[Saved entries]
■ ■ ■ ■ ■

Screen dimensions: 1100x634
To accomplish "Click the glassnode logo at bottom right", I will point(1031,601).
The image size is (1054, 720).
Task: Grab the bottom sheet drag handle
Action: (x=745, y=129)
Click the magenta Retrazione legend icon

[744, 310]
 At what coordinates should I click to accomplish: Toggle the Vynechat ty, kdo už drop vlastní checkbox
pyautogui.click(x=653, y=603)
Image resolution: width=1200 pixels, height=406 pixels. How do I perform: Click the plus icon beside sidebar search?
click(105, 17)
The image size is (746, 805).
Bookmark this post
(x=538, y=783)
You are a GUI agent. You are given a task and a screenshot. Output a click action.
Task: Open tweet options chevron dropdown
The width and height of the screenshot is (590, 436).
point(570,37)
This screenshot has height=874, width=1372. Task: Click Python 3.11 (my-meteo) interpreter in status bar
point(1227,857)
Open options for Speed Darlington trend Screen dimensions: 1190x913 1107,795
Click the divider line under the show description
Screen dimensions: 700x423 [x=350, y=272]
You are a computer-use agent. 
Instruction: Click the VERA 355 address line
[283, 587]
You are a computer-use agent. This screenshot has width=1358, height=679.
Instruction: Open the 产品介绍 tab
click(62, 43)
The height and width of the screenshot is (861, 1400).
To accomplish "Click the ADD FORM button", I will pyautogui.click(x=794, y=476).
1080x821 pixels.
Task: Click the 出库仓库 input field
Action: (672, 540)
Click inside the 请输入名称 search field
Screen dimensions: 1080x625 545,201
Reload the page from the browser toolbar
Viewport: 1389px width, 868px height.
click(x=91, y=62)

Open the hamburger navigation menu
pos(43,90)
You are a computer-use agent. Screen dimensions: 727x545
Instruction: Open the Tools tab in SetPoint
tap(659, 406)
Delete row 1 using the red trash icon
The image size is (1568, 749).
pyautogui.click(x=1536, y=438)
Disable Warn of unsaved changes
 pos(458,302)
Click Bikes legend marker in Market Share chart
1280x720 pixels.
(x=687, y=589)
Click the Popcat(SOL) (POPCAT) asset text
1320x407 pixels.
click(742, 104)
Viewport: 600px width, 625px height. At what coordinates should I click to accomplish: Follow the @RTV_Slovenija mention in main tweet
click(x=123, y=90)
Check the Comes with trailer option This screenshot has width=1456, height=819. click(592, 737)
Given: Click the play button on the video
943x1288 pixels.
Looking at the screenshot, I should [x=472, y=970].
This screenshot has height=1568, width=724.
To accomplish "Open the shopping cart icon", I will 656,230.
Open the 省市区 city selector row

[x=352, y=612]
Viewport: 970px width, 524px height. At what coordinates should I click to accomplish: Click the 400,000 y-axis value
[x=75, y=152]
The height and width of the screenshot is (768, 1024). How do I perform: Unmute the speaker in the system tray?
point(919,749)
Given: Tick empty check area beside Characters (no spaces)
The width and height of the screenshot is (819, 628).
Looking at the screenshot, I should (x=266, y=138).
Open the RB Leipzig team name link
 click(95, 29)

■ ■ ■ ■ ■

Exercise instructions: Begin with the line containing "Viewport: 970px width, 524px" and repeat each line exactly until the records above end.

Result:
Viewport: 970px width, 524px height. At what coordinates should I click to accomplish: Click the 400,000 y-axis value
[x=75, y=152]
The height and width of the screenshot is (768, 1024). How do I perform: Unmute the speaker in the system tray?
point(919,749)
Given: Tick empty check area beside Characters (no spaces)
The width and height of the screenshot is (819, 628).
Looking at the screenshot, I should (x=266, y=138).
Open the RB Leipzig team name link
 click(95, 29)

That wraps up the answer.